The answer is that you can't...

Those who inherit whatever's left of the world once this culture has been stopped - whether through peak oil, economic collapse, ecological collapse, or the efforts of brave women and men fighting in alliance with the natural world - are going to judge us by the health of the land base, because that's what's going to support them, or not.

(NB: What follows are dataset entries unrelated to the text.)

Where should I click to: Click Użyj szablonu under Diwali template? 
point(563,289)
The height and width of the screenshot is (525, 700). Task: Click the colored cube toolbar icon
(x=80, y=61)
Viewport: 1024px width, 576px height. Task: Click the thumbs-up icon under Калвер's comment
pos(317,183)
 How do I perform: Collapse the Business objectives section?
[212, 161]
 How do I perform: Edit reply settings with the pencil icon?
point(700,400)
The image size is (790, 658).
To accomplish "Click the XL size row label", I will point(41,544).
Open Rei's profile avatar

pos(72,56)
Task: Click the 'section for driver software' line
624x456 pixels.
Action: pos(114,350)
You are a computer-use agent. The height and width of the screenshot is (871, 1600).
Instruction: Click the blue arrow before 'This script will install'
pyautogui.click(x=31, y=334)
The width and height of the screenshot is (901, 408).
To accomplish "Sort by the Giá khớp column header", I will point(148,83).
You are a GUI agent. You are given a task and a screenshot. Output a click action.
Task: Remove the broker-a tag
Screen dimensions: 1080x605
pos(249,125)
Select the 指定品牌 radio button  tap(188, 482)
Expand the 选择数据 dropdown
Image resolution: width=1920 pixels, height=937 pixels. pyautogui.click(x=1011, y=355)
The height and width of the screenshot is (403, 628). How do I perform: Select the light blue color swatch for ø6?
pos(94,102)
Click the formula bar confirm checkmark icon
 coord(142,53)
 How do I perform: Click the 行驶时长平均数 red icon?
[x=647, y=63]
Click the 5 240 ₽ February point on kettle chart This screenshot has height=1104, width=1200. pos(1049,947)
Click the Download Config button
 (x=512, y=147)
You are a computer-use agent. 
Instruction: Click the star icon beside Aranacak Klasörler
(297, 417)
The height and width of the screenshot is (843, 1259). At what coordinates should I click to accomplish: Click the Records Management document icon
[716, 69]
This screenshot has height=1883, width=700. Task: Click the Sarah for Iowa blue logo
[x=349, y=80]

They're not going to care how we lived our lives.
They're not going to care how hard we tried.
They're not going to care whether we were nice.
They're not going to care whether we were nonviolent or violent.
They're not going to care whether we grieved the murder of the planet.
They're not going to care whether we were enlightened.
They're not going to care what sort of excuses we had not to act (e.g., 'I'm too stressed to think about it,' or 'It's too big and scary,' or 'I'm too busy,' or 'But those in power will kill us if we effectively act against them,' or 'If we fight back we run the risk of becoming like they are,' or 'But I recycled,' or any of a thousand other excuses we've all heard too many times).
They're not going to care how simply we lived.
They're not going to care how pure we were in thought or action.
They're not going to care if we became the change we wished to see.
They're not going to care whether we voted Democrat, Republican, Green, Libertarian, or not at all.
They're not going to care if we wrote really big books about it.
They're not going to care whether we had 'compassion' for the CEOs and politicians running this deathly economy.

They're going care whether they can breathe the air and drink the water. They're going to care whether the land can support them. We can fantasize all we want about some great turning, and if the people (including the nonhuman people) can't breathe, it doesn't matter. Nothing matters but that we stop this culture from killing the planet...

Those who come after - presuming anyone survives - are going to wonder what the fuck was wrong with us that we didn't do whatever it takes - and I mean whatever it takes - to stop industrial capitalism from killing the planet...

It is long past time for us to be the miracle we've all been waiting for."